To question (iv), the Court held that the restrictions in Clause 5 made a fair balance between the rights of women seeking an abortion, the right to work of health professionals, and the rights of the anti-abortion protesters. The Court emphasized that “there is a pressing social need for such restrictions to be imposed, in order to protect the rights of women seeking treatment or advice, in particular, and also in the interests of the wider community, including other patients and the staff of clinics and hospitals” [para. 154]. The Court noted that according to the evidence presented in the case, there is a very sensitive context in Northern Ireland that obstructs women from actually performing legal abortions. In addition, the Court recognized that women’s right to privacy is of particular importance and protects their right to have abortions without harassment or intimidation. At the same time, the Court noted that anti-abortion protesters may exercise their rights under Articles 9, 10, and 11 of the European Convention on Human Rights in any other place outside the “safe access zone” designated by the authority. At the same time, the Court considered it reasonable and proportionate that the penalty imposed by the law should be a fine of up to 500 pounds.

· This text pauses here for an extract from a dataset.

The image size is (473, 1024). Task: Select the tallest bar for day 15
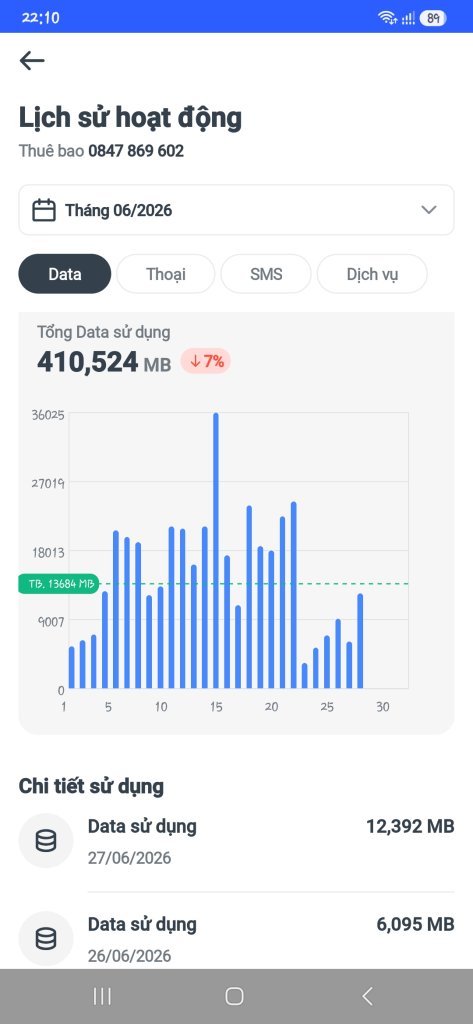coord(216,551)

For all these reasons, the Court concluded that Clause 5(2)(a) of the Abortion Services and Safe Access Zones Act is compatible with the rights under the European Convention on Human Rights of those seeking to express their opposition to abortion services in Northern Ireland and, accordingly, that the Northern Ireland Assembly did not exceed its legislative competence.
Decision Direction indicates whether the decision expands or contracts expression based on an analysis of the case.

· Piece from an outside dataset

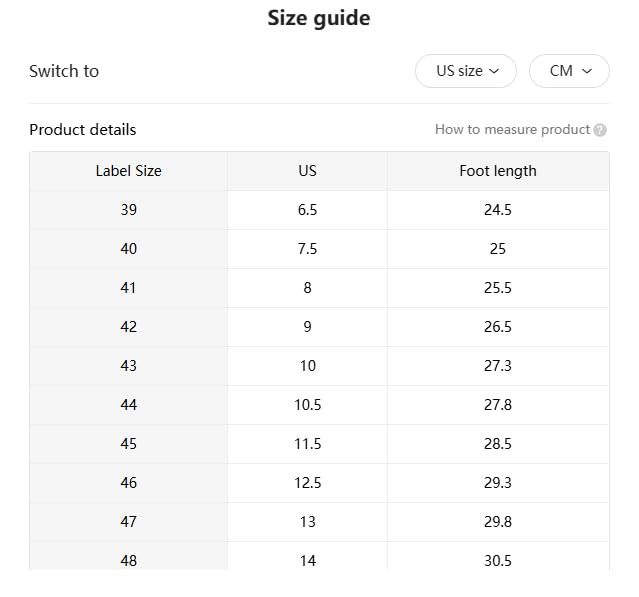
Task: Click the Size guide title
Action: click(x=319, y=18)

The decision of the United Kingdom Supreme Court limits the right to freedom of expression and the right to peaceful assembly of anti-abortion activists who want to protest in the areas surrounding abortion clinics by imposing a fine of up to 500 pounds. The United Kingdom Supreme Court ruled that clause 5(2)(a) of the Northern Ireland Abortion Services Act, which prevents anti-abortion demonstrators from protesting in “safe zones areas,” is compatible with the European Convention on Human Rights. For the Court, the rule only limits the rights to freedom of expression, freedom of conscience, and the right of assembly in order to protect the privacy of women seeking abortions and health professionals at abortion clinics. The Supreme Court weighed the rights at stake against the context of systematic protests aimed at preventing women’s right to legal abortion in Northern Ireland. While the decision limits the right to freedom of speech and assembly, it does so in pursuit of protecting the right to privacy under Article 8 of the European Convention on Human Rights and only imposes a fine of £500 on those who infringe the ban within so-called “safe access zones”.